What to work on: Search the lines of the records for the word "agent", and copy every line that has it.
(Input data begins)
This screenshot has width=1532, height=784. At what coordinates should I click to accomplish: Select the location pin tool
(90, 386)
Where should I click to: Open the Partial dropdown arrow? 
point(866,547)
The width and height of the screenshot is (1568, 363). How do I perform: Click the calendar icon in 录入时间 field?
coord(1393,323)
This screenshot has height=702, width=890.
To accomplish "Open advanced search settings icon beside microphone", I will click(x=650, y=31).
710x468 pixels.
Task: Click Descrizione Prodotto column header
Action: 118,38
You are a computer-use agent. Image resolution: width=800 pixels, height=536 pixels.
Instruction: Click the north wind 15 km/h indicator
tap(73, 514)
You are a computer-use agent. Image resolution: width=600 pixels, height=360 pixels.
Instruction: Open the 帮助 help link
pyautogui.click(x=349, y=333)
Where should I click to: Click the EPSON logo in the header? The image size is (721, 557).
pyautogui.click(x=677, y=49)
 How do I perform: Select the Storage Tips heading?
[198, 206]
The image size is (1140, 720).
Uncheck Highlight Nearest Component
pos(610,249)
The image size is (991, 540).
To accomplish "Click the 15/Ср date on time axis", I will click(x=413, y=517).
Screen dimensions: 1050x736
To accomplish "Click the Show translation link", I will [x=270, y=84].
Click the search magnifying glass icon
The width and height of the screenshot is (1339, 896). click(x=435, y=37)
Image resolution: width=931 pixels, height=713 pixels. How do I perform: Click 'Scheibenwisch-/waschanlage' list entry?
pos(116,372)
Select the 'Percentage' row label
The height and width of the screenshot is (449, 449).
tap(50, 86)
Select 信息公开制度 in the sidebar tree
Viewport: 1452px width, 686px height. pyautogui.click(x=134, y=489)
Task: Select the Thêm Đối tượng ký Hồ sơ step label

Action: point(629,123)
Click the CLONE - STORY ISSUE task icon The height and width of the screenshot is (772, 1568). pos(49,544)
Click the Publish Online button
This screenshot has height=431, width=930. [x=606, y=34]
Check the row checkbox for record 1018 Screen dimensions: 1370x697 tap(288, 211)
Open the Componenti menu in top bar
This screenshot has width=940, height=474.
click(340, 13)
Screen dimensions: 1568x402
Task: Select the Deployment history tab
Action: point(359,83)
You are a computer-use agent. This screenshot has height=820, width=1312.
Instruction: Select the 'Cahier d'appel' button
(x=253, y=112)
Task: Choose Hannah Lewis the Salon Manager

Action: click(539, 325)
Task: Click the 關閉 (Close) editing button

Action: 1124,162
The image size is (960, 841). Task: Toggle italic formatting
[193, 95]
(Input data ends)
Expected output:
You are a computer-use agent. Image resolution: width=800 pixels, height=536 pixels.
You are a computer-use agent. Image resolution: width=600 pixels, height=360 pixels.
You are a computer-use agent. This screenshot has height=820, width=1312.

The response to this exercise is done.